● **Excerpt**:
————————

Written by barribry on April 7th, 2012

Today my guest blogger is Carlene Havel, author of A Hero’s Homecoming. She is sharing with us some of her early childhood memories.

A Hero’s Homecoming is coming soon to:
www.inspiredromancenovels.com

 

 

Remembering

By Carlene Havel

What is your earliest memory? Here are some of mine.

Age two and a half: I sat on the floor watching my mother read a paperback novel. Her eyes moved across, then down. Across again, and down again. Occasionally she would turn a page. If I wanted to know what was in my little picture books, I had to get someone to read them to me. It made me jealous that Mother was so absorbed in her book. I was so envious of her ability to read.

Age three: I climbed into my grandmother’s lap with my Little Golden Book “Kerry the Fire Engine Dog”’ in my hand. “Read to me?” I plead. After a few pages, I pointed out that she had skipped a page. “If you have the book memorized, there’s no point in me reading it to you,” she said, and dumped me out of her lap.

Age five: “I don’t like spinach,” I impertinently reminded my mother.“Those are mustard greens. Eat them.”

“No,” I argue, “this is spinach. I can tell.”

She digs a can from the trash. “Look,” she says, “mustard greens.”

I know I am defeated. “All right,” I agree sullenly, “I’ll eat this stuff because I can’t prove it’s spinach. But next year I’m going to learn to read. Then I’ll know that can says ‘spinach’ on it. And after that, I won’t ever eat this stuff again.”

I eventually learned to love spinach, but never recovered from that wonderful obsession with reading.

Carlene Havel

Author of A Hero’s Homecoming (pending release)

 

Written by barribry on April 1st, 2012

 

 

 

 

 

 

 

 

Fifth Grade Writing Lesson

From the second grade on, the first big assignment when I returned to school in September was always the same. Tell what you did last summer. How I envied some of my classmates. They went to far-away and exciting places like The Grand Canyon, Yellowstone Park, and Padre Island. James Parker even told once of his visit to the Statue of Liberty. I never went any farther than 0ne hundred and fifty miles down the road to visit Aunt Opal.

————————

● **Recorded information**:
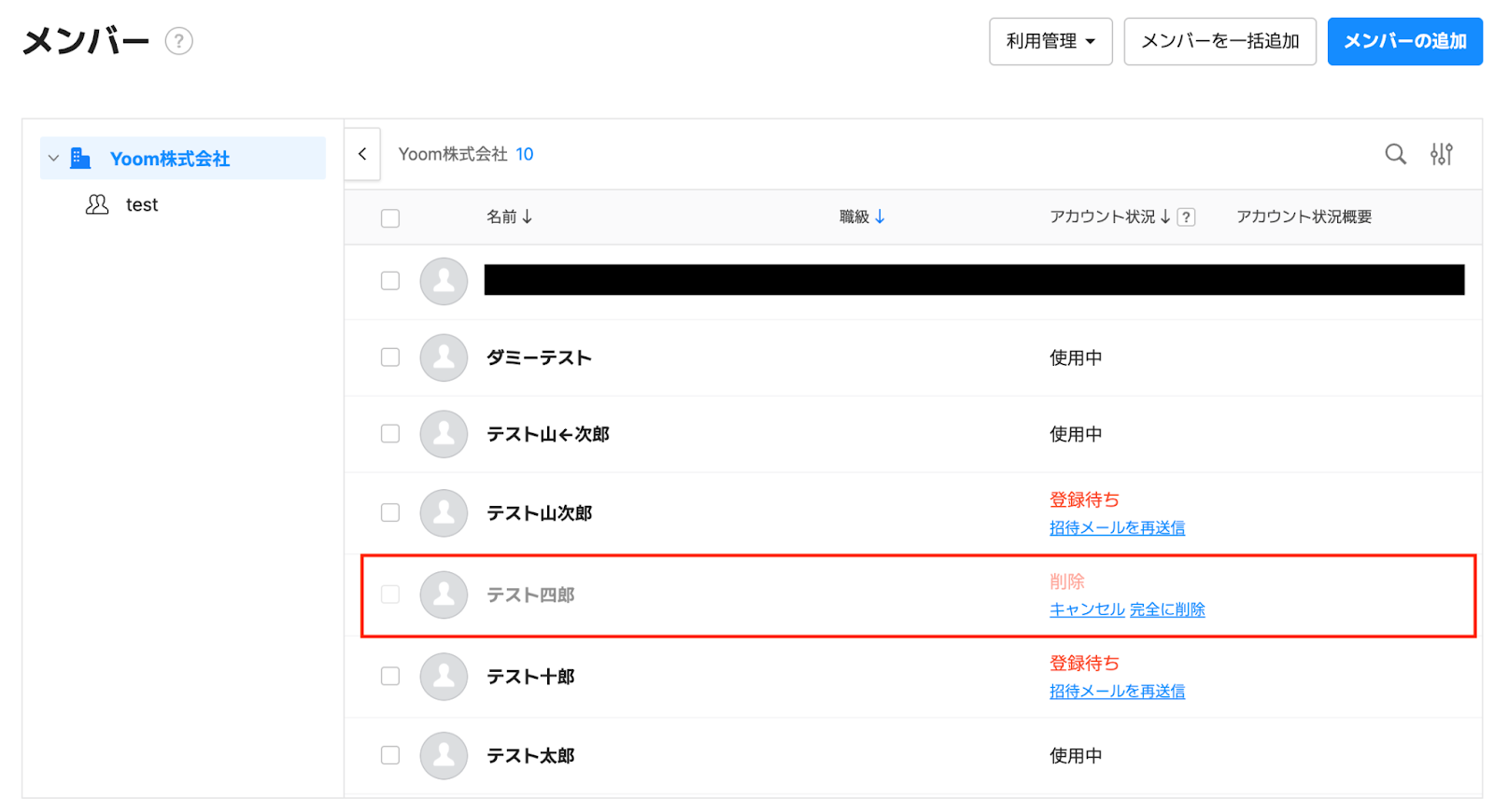
Task: Open the member search magnifier icon
Action: click(1395, 154)
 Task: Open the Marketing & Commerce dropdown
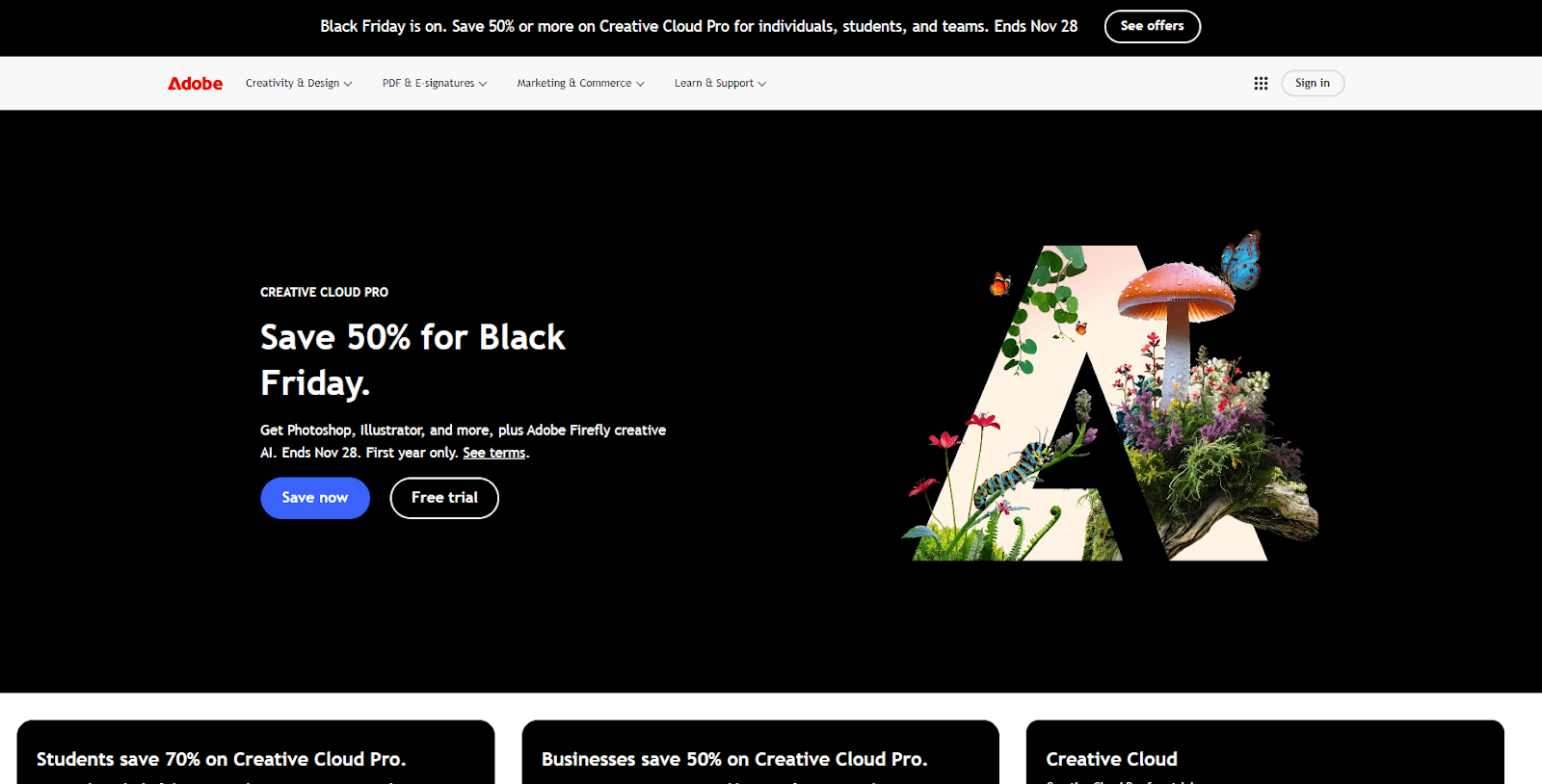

————————

● **Your tasks**:
1. Answer these questions from the blog page:
(a) Which Little Golden Book was in hand when the climb into the grandmother's lap happened at age three?
(b) What did the mother dig out of the trash during the argument at age five?
(c) Which classmate once told of a visit to the Statue of Liberty?
2. Write out the part of the blog page starting with "She digs a can" and going on through "obsession with reading.", with the wording unchanged.

● **Answers to the exercises**:
1.
(a) "Kerry the Fire Engine Dog"
(b) A can of mustard greens
(c) James Parker

2.
She digs a can from the trash. “Look,” she says, “mustard greens.”

I know I am defeated. “All right,” I agree sullenly, “I’ll eat this stuff because I can’t prove it’s spinach. But next year I’m going to learn to read. Then I’ll know that can says ‘spinach’ on it. And after that, I won’t ever eat this stuff again.”

I eventually learned to love spinach, but never recovered from that wonderful obsession with reading.